* EXERCISE AIM
The line containing "Given: Minimize the System Information window" and every line after it, through the end of the material: copy these exactly and nothing else, leaving pictures out.
[RECORDS FOR THE TASK — start]
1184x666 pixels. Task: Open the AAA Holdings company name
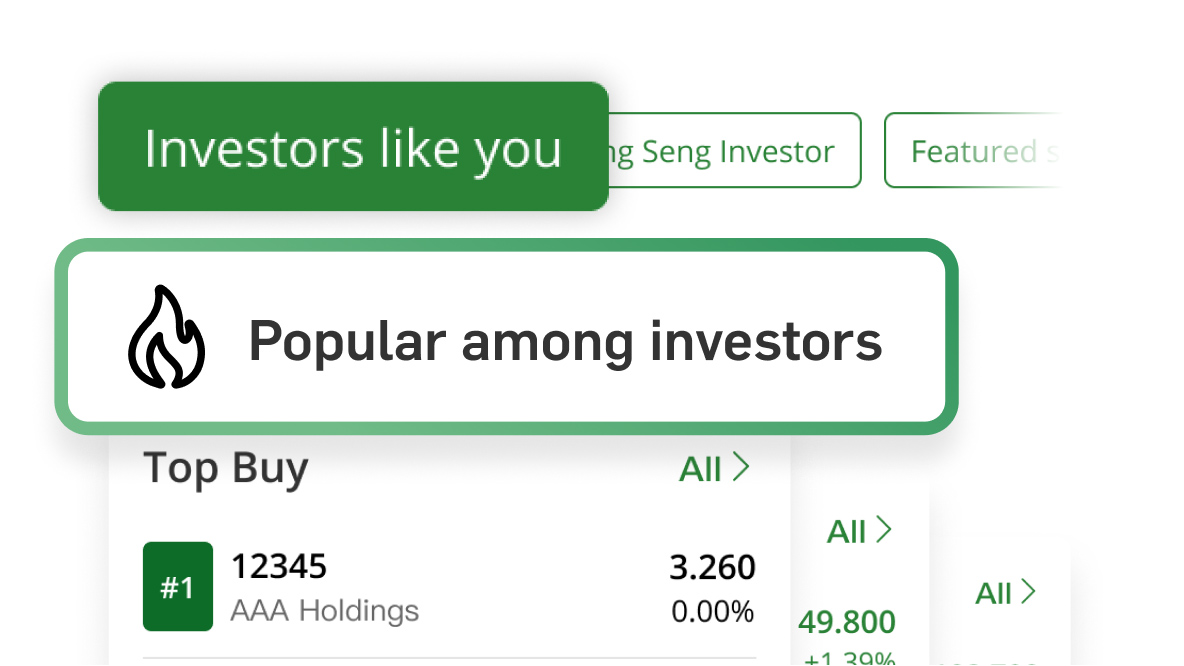pos(324,610)
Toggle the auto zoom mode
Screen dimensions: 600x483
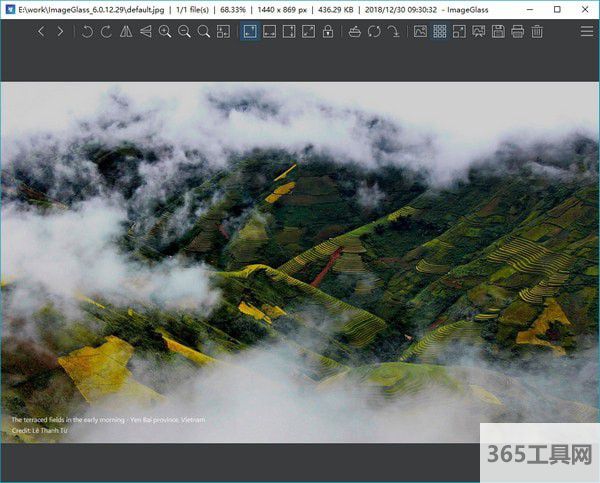tap(250, 32)
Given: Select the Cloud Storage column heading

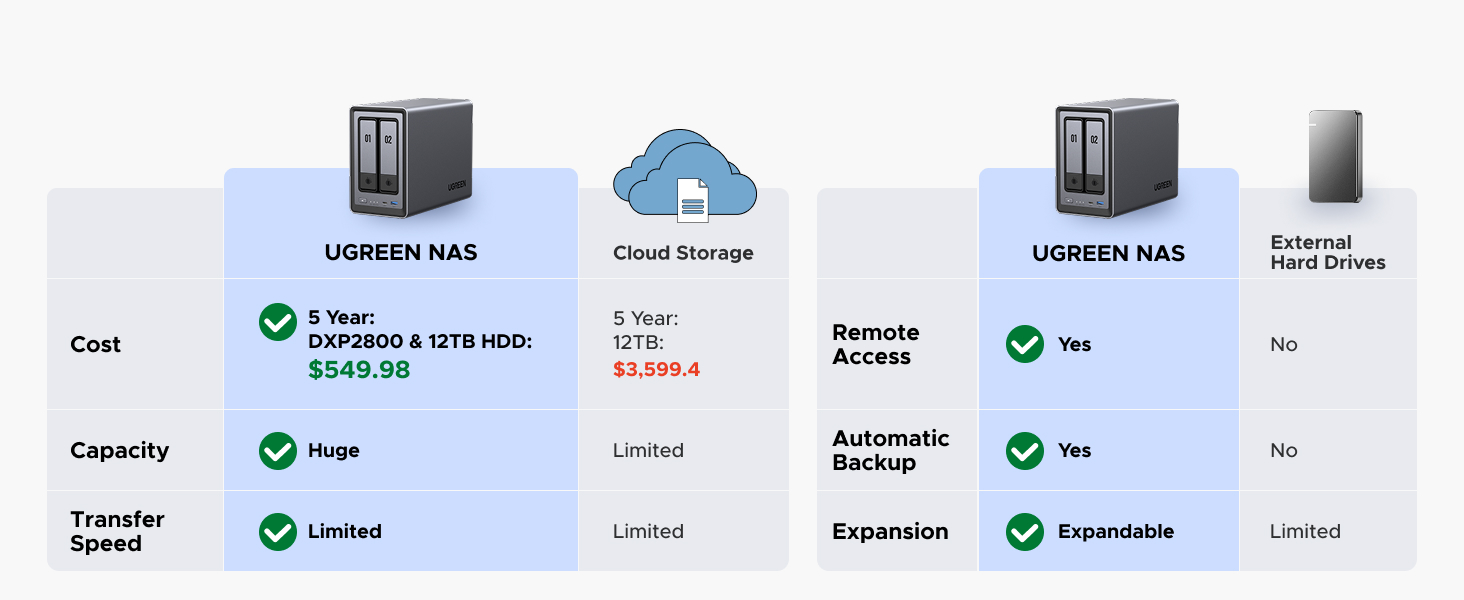Looking at the screenshot, I should coord(683,253).
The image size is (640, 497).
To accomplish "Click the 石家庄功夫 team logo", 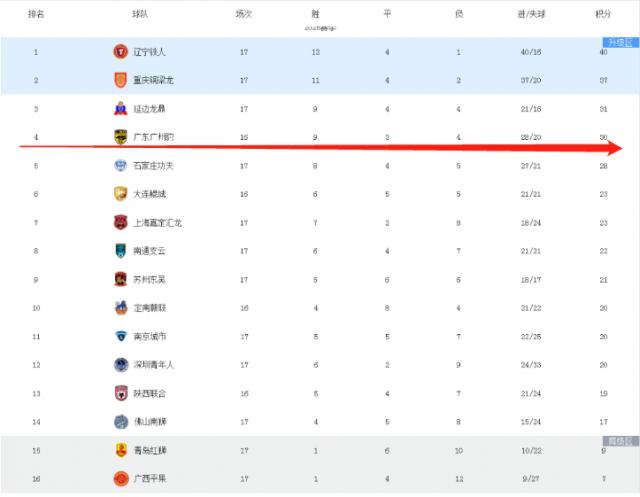I will coord(120,166).
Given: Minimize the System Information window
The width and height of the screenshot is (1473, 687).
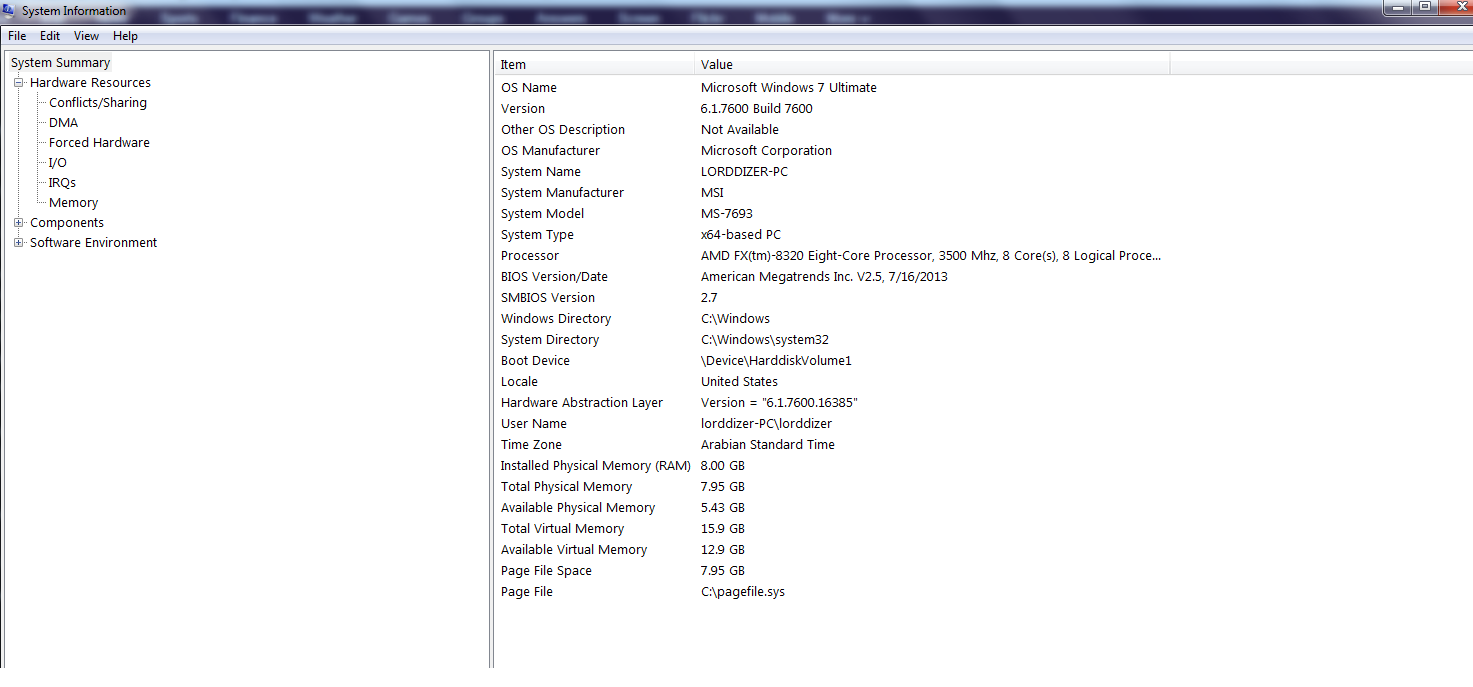Looking at the screenshot, I should click(1395, 7).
[RECORDS FOR THE TASK — finish]
* OUTPUT FOR THIS EXERCISE
Given: Minimize the System Information window
The width and height of the screenshot is (1473, 687).
Looking at the screenshot, I should click(1395, 7).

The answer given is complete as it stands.